Dallas Morning News Abandons Paywall

For years, daily news publications have struggled. As the market flooded with broadcast outlets and the Internet rendered news essentially free to anyone who wanted to read, many newspapers simply became unsustainable. But the real killer was Craigslist, which destroyed classified advertising, the bread-and-butter income of daily newspapers. Some have gone to entirely digital formats, a mere shell of their former selves. Some have shuttered altogether. Others, like the local daily and others, have chosen to implement a paywall, charging for portions of their content.

The Dallas Morning News was one of the first, giving subscribers access to all of its content online while everyone else got only a percentage dating all the way back to early 2011. This week, the paper abandoned its paywall, again placing all newspaper content online for free and saying in a press release it was looking at "another approach," some kind of digital premium service that has yet to be unveiled.

The choice is the result of research among subscribers. The News found that even if the charge for digital was 90 percent less than a subscription to the print version of the paper, subscribers still wouldn't choose digital over print. The lesson here is that people who enjoy the tactile experience of reading a paper won't change easily.

This is not substantially different from the world of books where, despite the fact that costs are exceptionally low for hand-held reader devices, the majority of people still prefer hard copies.
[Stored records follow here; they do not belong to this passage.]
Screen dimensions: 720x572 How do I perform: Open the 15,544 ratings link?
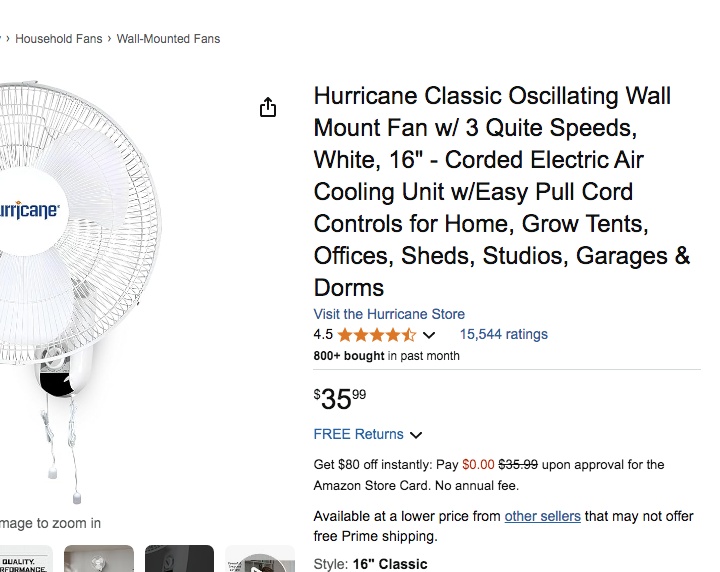(503, 334)
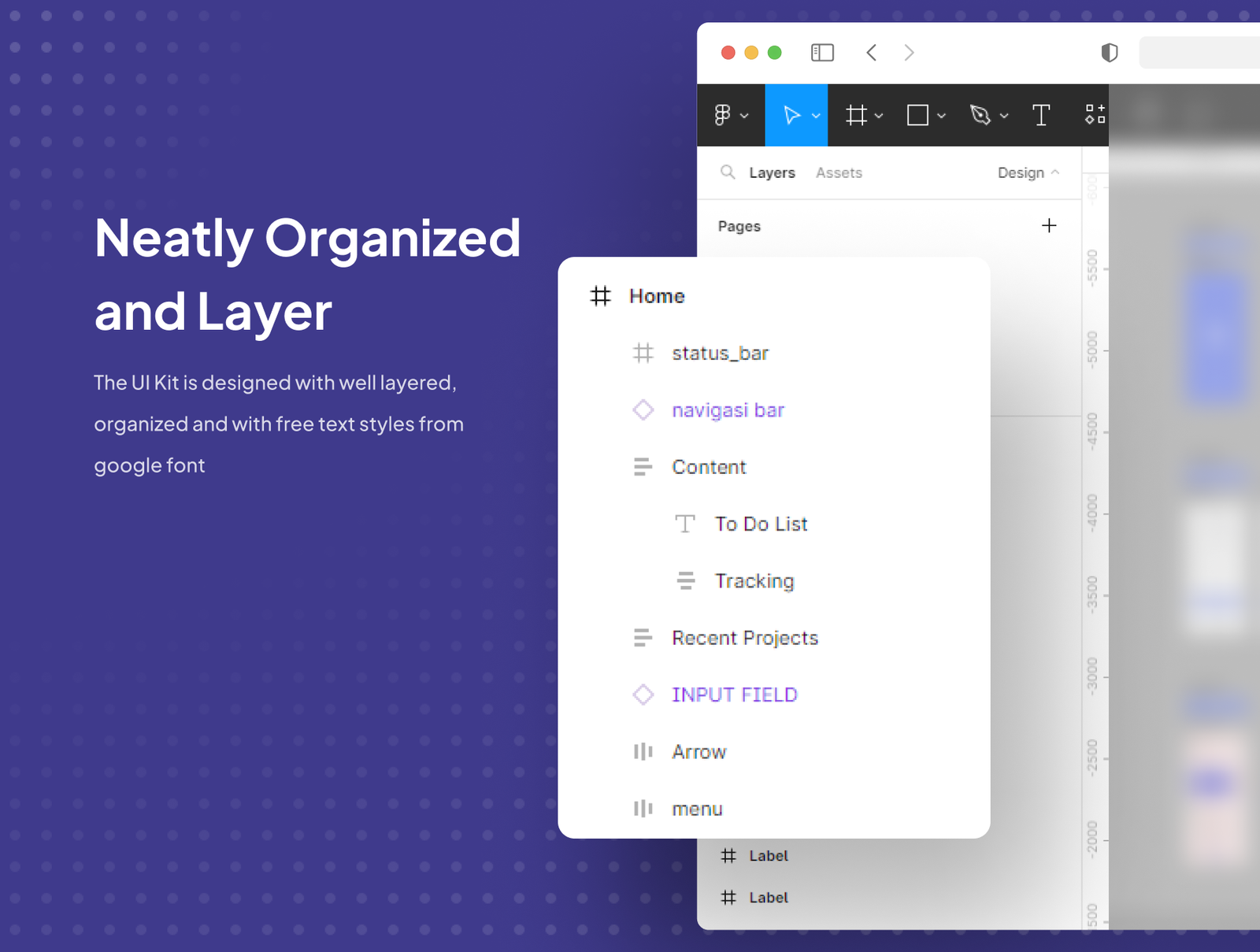Select the INPUT FIELD component layer
The width and height of the screenshot is (1260, 952).
coord(734,695)
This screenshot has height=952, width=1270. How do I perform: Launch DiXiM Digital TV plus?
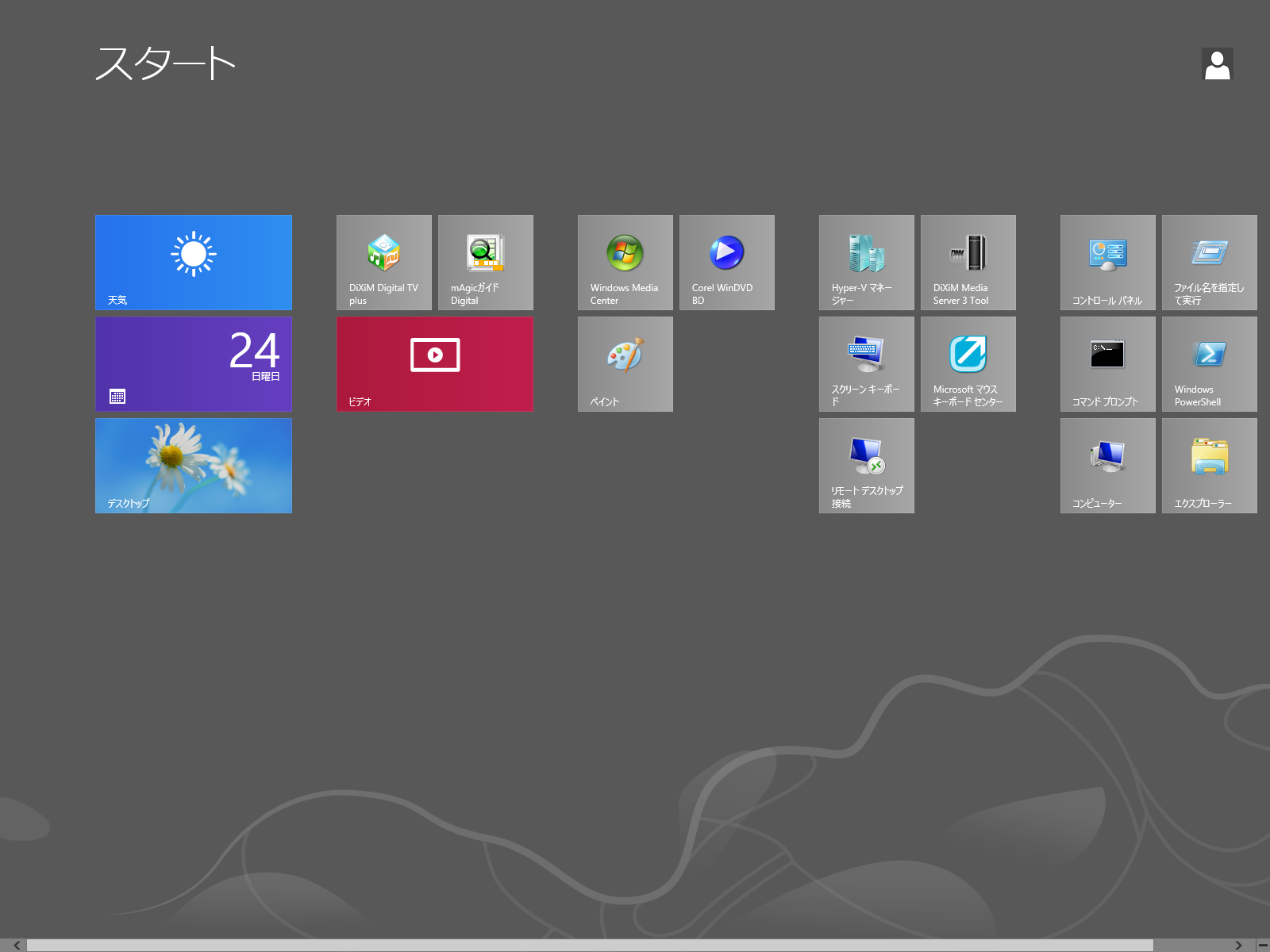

But with books, the content doesn't change. Newspapers have to reach people quickly with breaking news and the like, so digital content is essential.
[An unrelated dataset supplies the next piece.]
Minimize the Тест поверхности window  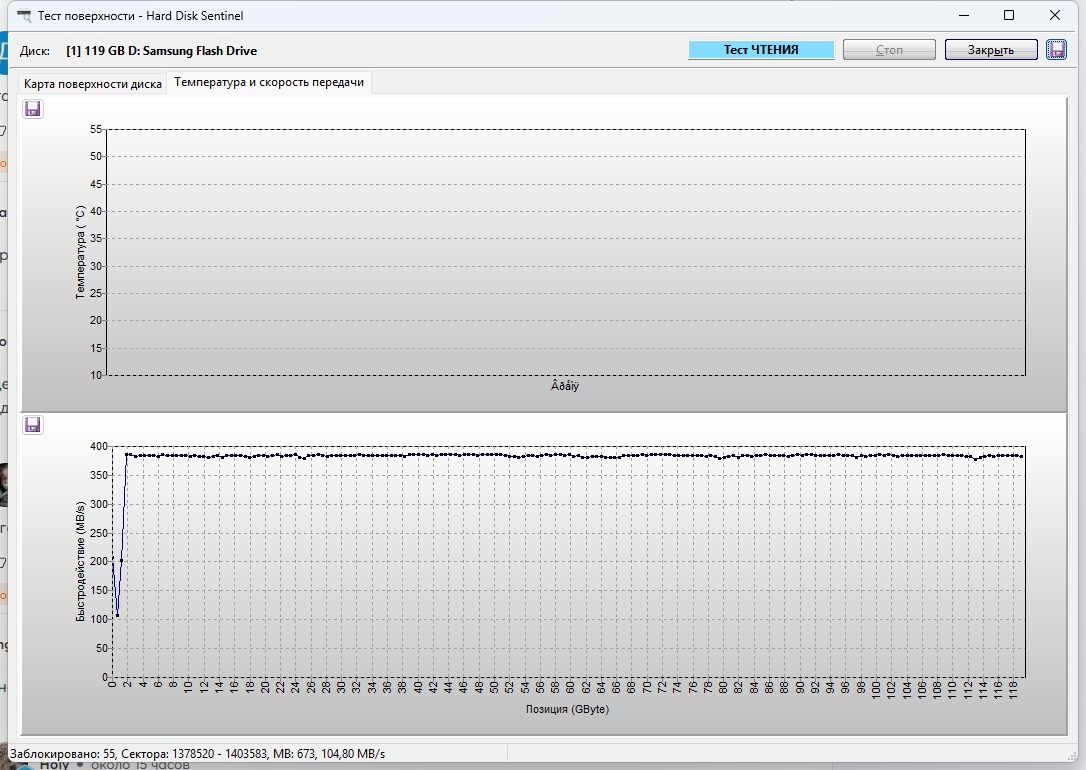tap(964, 15)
The News didn't mention the demographics of subscribers, but I'd be willing to bet the vast majority are over 35. People who grew up with newspapers are going to be less likely to give them up than those who grew up with digital content at their fingertips. Eventually, the crushing weight of print costs will drive most daily print publications entirely online, but we clearly aren't there yet.

Closer to home, the Chronicle also has a paywall, though it was launched much more recently. The paper also has a new editor, so it will be interesting to see if the paywall survives. Very few have. The few that have, like The New York Times, have been for papers that are widely read, often in places where the digital content is simply more convenient than getting the physical publication. The NYT also utilizes a unique system that tracks users and gives them access to a certain amount of content monthly before forcing them to pay.
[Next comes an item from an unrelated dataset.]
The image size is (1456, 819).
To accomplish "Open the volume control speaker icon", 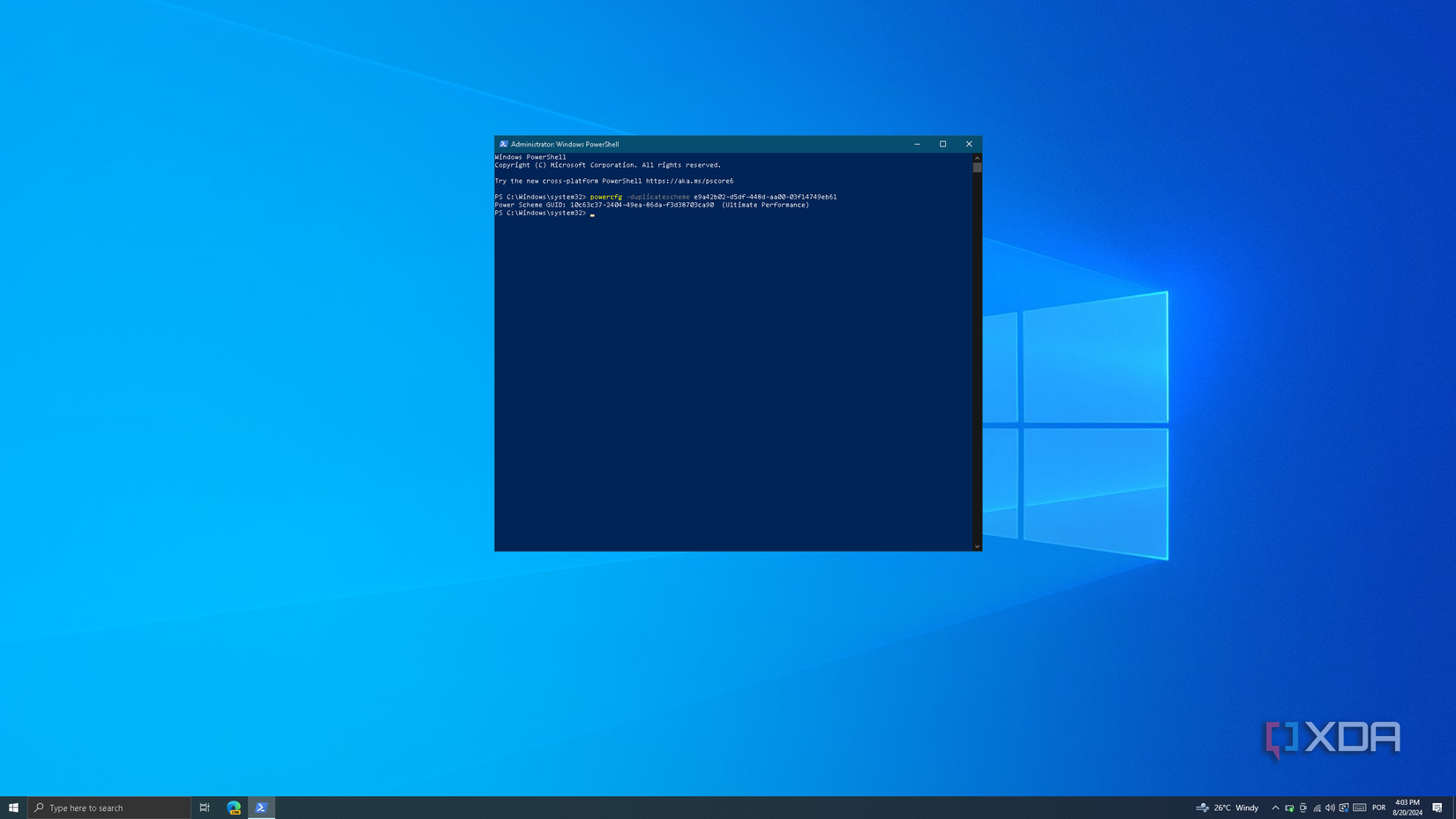I will 1330,808.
Unfortunately, newspapers are suffering because of their own lack of foresight. When the Internet first emerged, most of them simply threw their content online assuming that most people would continue to opt for the print edition. That strategy obviously backfired.

One apt comparison I read was between subscribing to the paper and text messaging. Sending a text message costs cellular providers almost nothing, yet from the beginning, they charged users to do it. It wasn't a lot of money, but it was something. We all just got used to paying an additional amount every month so we could send texts, and the use of them has only grown in popularity, allowing cell companies to continue to monetize that service.

Newspapers could have restricted their content online to subscribers or at least to people willing to pay a small amount monthly to read it. Over time, we all would have gotten used to paying for content. Sure, breaking news and the like probably would have gone online for free, but no one would have blinked at paying a few bucks a month to read the sports section every day.

But here we are and dailies are scrambling to find new and innovative ways to generate revenue. What's next for the Dallas Morning News is a mystery, but we know now that the paywall experiment failed for them. Could others, like the Houston Chronicle, be far behind?